The move is J.C. Penney's most aggressive yet in trying to fend off the overtures of a billionaire investor who has suddenly set his sights on the century-old retailer.

Under the so-called poison pill adopted by J.C. Penney's board, all shareholders get a warrant for a preferred share that would carry the same value and voting power of a common share. This would make it more expensive for someone like Ackman, who already has a 10% or more stake in J.C. Penney, to acquire more shares. That's because not only will Ackman, if he wants to increase his stake in J.C. Penney, pay market price for common shares, but, according to the plan Penney adopted, he would also have to buy preferred stock that has an exercise price of $130.
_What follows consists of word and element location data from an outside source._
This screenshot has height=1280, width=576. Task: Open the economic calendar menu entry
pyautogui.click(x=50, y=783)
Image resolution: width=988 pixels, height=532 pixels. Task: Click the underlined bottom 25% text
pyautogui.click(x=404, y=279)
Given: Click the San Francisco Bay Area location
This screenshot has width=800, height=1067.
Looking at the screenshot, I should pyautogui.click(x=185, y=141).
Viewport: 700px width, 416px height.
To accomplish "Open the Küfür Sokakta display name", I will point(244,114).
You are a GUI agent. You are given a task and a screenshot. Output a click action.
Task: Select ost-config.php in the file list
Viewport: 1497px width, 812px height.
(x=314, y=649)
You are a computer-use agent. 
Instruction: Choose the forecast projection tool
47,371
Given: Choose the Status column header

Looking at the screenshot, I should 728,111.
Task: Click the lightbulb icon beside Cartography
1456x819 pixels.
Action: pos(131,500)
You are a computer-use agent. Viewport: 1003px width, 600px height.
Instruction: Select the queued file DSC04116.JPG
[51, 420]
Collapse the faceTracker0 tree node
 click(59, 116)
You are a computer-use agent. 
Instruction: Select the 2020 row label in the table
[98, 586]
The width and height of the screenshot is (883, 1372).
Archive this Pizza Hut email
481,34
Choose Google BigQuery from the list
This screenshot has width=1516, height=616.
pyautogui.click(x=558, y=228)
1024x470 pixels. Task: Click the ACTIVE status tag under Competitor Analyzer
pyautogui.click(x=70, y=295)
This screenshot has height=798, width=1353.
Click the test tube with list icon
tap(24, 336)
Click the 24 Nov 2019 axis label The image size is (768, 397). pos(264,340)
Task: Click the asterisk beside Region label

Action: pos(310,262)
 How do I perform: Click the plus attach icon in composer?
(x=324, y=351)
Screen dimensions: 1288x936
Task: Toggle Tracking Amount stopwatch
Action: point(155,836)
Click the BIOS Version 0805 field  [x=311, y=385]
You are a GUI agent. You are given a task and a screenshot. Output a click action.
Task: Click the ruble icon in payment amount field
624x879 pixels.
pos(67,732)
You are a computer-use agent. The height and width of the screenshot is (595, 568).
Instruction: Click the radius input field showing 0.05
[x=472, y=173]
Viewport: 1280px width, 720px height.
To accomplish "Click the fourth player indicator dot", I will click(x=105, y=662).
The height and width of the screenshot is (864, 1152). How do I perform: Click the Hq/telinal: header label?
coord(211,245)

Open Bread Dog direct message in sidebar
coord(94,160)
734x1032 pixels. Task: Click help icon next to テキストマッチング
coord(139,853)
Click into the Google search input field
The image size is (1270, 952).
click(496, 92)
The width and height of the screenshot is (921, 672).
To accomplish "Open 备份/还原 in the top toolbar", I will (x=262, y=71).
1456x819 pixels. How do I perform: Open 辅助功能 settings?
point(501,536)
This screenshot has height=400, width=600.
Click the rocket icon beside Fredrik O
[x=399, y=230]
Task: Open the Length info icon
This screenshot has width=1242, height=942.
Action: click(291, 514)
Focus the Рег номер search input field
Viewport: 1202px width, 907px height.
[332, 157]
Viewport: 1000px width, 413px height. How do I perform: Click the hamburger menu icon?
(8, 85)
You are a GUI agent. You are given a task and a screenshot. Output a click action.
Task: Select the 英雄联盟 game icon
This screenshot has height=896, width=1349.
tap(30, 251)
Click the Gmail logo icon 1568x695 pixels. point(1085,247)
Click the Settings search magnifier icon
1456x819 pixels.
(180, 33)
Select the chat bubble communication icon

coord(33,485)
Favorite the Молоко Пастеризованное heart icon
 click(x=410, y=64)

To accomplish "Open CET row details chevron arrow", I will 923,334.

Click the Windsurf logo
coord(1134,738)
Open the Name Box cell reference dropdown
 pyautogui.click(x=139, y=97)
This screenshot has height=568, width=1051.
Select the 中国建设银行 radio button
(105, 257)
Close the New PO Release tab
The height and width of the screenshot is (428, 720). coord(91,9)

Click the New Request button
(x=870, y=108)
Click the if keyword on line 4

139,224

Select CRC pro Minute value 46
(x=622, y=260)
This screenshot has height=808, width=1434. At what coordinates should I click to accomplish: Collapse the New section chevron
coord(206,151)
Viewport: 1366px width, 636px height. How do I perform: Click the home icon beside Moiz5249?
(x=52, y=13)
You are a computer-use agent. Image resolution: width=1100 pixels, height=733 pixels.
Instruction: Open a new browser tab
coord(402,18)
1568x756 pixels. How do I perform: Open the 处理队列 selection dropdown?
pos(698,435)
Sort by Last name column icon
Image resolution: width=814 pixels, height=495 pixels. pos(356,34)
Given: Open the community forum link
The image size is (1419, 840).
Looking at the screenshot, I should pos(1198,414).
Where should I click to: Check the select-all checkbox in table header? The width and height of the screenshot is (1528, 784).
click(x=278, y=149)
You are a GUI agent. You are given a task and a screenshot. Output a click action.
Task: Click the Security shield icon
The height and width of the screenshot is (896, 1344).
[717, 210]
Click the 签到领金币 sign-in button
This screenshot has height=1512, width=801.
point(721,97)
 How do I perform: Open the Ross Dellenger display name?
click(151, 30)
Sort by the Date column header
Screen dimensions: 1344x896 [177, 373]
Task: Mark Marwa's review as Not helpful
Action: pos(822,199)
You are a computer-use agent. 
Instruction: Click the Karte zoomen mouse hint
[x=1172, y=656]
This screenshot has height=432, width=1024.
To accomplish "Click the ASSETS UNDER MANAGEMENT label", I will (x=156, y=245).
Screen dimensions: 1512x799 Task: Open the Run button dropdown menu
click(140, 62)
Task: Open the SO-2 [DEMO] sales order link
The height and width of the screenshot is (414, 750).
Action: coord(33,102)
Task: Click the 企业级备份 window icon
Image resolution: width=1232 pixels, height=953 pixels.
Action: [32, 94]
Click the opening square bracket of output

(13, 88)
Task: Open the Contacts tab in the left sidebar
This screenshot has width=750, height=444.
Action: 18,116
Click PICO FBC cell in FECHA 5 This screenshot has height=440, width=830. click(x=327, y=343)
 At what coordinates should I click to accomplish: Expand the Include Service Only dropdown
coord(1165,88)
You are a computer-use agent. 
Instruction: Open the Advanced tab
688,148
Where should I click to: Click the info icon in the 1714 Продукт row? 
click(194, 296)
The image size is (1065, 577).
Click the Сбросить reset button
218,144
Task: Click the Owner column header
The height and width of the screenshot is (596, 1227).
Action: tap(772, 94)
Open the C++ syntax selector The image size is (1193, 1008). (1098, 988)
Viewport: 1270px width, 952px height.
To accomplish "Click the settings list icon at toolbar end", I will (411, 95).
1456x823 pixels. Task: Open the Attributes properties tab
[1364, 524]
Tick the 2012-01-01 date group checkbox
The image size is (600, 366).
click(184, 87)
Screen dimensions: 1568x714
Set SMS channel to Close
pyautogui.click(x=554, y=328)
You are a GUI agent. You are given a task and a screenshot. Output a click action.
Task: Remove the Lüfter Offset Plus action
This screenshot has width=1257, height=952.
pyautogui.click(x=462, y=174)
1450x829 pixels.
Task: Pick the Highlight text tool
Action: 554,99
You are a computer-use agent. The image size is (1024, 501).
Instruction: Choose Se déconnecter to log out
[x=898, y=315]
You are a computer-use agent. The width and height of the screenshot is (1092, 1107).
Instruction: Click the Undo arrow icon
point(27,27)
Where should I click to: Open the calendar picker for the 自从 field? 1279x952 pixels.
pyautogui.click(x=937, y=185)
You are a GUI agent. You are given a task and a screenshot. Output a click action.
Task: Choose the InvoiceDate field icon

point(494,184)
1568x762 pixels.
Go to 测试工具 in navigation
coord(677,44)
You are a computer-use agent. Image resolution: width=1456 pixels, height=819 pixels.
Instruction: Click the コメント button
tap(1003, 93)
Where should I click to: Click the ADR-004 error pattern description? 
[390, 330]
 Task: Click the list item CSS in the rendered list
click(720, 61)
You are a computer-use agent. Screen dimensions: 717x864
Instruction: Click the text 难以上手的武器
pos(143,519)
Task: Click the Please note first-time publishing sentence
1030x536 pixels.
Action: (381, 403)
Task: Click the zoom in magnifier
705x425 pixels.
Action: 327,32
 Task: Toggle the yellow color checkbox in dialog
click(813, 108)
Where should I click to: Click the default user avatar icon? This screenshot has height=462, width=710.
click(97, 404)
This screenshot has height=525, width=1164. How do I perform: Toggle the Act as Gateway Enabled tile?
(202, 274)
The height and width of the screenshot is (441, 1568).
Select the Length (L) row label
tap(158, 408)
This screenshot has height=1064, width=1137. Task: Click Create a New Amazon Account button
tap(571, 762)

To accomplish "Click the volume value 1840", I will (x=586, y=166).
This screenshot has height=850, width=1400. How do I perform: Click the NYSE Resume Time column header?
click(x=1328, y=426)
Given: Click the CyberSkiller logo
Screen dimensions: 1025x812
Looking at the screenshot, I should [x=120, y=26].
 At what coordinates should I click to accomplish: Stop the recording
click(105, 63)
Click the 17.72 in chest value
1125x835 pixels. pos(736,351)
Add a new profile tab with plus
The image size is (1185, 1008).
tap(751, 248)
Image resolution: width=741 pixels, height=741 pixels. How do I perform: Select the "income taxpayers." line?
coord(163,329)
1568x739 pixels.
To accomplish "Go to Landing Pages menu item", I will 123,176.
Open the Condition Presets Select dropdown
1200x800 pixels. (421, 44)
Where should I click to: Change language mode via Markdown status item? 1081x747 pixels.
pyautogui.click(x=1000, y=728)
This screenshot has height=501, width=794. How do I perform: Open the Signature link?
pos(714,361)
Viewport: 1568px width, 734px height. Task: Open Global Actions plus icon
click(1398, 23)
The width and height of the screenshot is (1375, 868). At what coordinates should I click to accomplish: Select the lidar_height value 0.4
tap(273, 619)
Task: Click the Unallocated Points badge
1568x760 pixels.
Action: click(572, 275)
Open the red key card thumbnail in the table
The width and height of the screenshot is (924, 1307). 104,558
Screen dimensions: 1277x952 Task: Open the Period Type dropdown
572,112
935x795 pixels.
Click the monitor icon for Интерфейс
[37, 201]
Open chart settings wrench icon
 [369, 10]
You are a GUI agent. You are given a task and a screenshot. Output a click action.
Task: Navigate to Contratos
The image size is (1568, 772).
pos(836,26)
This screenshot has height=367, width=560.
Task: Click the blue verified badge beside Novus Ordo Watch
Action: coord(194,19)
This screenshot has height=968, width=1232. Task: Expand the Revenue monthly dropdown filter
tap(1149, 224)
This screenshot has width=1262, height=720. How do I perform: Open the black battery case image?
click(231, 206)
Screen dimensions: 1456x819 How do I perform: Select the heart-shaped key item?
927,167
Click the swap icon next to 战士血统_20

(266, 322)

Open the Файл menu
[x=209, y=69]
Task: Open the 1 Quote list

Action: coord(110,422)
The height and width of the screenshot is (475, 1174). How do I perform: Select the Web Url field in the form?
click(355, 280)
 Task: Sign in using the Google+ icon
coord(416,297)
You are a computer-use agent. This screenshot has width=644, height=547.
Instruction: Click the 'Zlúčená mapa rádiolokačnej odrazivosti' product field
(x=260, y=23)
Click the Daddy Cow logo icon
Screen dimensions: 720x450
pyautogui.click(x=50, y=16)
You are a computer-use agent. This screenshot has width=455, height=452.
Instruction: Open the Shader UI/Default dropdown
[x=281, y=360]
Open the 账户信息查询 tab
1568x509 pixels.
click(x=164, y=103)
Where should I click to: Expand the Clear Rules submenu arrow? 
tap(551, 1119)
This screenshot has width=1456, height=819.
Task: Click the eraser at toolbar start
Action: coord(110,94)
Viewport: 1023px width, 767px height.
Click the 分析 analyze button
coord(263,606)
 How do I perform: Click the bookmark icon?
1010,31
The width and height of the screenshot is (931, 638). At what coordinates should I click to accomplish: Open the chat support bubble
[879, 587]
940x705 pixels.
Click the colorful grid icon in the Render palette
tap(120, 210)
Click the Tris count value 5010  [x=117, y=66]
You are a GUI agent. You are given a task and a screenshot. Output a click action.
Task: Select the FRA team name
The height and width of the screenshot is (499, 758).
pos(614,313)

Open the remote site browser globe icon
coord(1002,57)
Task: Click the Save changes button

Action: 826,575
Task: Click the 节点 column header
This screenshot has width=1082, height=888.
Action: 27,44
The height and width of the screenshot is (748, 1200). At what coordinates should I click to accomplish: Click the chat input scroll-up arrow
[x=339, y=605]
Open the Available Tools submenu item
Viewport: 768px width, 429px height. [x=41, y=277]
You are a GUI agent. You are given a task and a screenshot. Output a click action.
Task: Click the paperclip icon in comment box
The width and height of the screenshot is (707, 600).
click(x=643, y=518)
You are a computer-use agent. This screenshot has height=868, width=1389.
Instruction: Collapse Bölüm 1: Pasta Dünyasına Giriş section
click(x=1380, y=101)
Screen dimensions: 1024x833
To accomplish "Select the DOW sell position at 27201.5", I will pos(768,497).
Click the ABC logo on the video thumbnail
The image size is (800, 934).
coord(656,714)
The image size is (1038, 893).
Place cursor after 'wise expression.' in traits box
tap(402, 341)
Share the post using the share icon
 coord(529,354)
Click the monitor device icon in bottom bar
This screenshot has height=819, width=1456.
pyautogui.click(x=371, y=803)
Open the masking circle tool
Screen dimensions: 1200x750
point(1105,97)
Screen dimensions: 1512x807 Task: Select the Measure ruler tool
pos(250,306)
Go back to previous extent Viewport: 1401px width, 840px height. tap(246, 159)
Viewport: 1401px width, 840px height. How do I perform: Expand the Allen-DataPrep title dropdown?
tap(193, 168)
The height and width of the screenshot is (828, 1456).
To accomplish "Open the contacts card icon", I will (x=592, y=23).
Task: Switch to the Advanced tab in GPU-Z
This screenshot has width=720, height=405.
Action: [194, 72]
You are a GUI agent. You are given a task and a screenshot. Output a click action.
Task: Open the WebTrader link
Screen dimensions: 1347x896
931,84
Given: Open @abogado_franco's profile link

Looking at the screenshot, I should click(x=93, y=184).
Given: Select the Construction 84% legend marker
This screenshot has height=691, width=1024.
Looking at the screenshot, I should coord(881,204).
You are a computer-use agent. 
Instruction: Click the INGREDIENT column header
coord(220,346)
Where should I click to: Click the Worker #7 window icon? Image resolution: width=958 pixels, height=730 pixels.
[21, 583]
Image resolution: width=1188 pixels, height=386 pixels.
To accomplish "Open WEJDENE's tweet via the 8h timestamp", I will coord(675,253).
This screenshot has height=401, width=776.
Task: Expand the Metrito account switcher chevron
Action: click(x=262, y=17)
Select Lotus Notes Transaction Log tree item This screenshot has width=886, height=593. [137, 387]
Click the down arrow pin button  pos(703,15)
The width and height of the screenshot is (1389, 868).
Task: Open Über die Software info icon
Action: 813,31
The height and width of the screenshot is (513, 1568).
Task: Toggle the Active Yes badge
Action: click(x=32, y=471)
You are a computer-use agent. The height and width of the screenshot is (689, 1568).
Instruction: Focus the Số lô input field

The rights plan is meant to dilute the voting power of an acquirer so that they cannot vote their slate of directors to the board, and also suggests J.C. Penney management believes the stock is worth more, given the retailer's ambitions for growth.

J.C. Penney said it enacted the one-year plan to "promote fair and equal treatment" of shareholders and "in light of recent rapid accumulations of the company's outstanding stock."

Poison pills are generally viewed as anti-shareholder as they are seen as potentially warding off hostile-takeover attempts that could ultimately benefit stock owners.

One wrinkle is that Vornado only holds a 9.9% stake in J.C. Penney, according to its last regulatory filing on Oct. 8. The stake is just beneath the 10% minimum that J.C. Penney set for the poison pill. "This may suggest that J.C. Penney, whose stores are located on a number of Vornado properties, wants to keep Vornado out of the fray and avoid damaging their relationship," said Brian Sozzi, retail analyst at Wall Street Strategies. "But it also does not encourage them to do anymore" in terms of buying J.C. Penney shares.

Two weeks ago, Ackman's hedge fund and real estate investment trust Vornado reported respective stakes of 16.5% and 9.9% in the department-store operator. The firms said they intend to work together and expect to meet with Penney's management, board and other stockholders about its operations, management and future plans.

Pershing Square is known for its efforts to shake up retailers. Vornado, one of the largest U.S. owners of offices and malls, made a famous bet on bankrupt retailer and Manhattan real-estate owner Alexander's Inc. in the early 1990s, acquiring a site where the headquarters of financial-data provider Bloomberg LP was later built.

Representatives of Pershing and Vornado did not respond to requests for comment.

Penney's department stores have struggled against Macy's Inc. (M) and Kohl's Corp. (KSS) in the battle for frugal shoppers--though Chief Executive Mike Ullman said last month the retailer expects to see same-store sales improve in the fourth quarter as traffic is returning to malls.

J.C. Penney shares are down 2.8% to $32.94.